Exercise objective:
Respond with nothing but the number of lines in this data that include the word "icon".

(Stored items)
++++

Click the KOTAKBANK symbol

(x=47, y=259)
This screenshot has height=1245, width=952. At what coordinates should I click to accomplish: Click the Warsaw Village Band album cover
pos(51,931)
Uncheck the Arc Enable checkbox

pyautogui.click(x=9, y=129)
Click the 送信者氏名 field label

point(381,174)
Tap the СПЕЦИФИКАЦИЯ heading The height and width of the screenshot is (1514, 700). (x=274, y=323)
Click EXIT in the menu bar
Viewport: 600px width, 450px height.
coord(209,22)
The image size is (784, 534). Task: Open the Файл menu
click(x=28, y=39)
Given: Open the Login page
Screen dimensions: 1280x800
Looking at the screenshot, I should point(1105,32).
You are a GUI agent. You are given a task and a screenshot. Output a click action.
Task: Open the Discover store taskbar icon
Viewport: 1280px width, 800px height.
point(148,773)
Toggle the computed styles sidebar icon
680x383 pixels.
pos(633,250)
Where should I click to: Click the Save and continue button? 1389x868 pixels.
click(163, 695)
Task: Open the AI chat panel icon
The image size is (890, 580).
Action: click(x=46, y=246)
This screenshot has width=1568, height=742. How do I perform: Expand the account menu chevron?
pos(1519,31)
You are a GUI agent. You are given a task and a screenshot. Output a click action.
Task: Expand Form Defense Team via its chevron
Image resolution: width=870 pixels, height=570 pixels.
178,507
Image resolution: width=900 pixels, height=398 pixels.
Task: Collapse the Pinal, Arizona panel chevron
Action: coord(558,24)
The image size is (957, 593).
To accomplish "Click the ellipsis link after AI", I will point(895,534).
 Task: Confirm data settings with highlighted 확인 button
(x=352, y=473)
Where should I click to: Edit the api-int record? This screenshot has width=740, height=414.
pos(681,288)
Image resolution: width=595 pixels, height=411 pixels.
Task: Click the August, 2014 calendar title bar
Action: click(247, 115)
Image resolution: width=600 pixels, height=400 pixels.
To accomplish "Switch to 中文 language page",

++++

Solution for this problem:
3